_Aim of the exercise:_
Retype the passage about radon testing in North Carolina word for word, keeping every sentence and paragraph break as it appears.

_Extract to read:_
-*-*-
As January comes to a close so does Radon Action Month, but officials want North Carolinians to test for the poisonous gas this winter.

Radon is a radioactive gas produced by the natural breakdown of uranium in the soil and rocks. After smoking, radon is the second leading cause of lung cancer in the U.S. with the Environmental Protection Agency estimating it claims the lives of 21,000 Americans annually.

The gas seeps into homes via gaps and cracks in foundations, joints connecting walls to floors, as well as pipes and drains. Homes of any age can have a radon problem, this includes both well sealed and drafty structures.

Radon has no smell, color, or taste and requires testing to detect. Test kits are available at retailers and online.

Radon mitigation can cost several hundred to a few thousand dollars. Phillip Gibson is the coordinator of the North Carolina Radon Program, and said in some cases the state offers financial assistance.
-*-*-
_Data extract:_
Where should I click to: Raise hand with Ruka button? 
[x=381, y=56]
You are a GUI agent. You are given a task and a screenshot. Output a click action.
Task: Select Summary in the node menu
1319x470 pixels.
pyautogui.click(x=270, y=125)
-*-*-
_Answer for this exercise:_
As January comes to a close so does Radon Action Month, but officials want North Carolinians to test for the poisonous gas this winter.

Radon is a radioactive gas produced by the natural breakdown of uranium in the soil and rocks. After smoking, radon is the second leading cause of lung cancer in the U.S. with the Environmental Protection Agency estimating it claims the lives of 21,000 Americans annually.

The gas seeps into homes via gaps and cracks in foundations, joints connecting walls to floors, as well as pipes and drains. Homes of any age can have a radon problem, this includes both well sealed and drafty structures.

Radon has no smell, color, or taste and requires testing to detect. Test kits are available at retailers and online.

Radon mitigation can cost several hundred to a few thousand dollars. Phillip Gibson is the coordinator of the North Carolina Radon Program, and said in some cases the state offers financial assistance.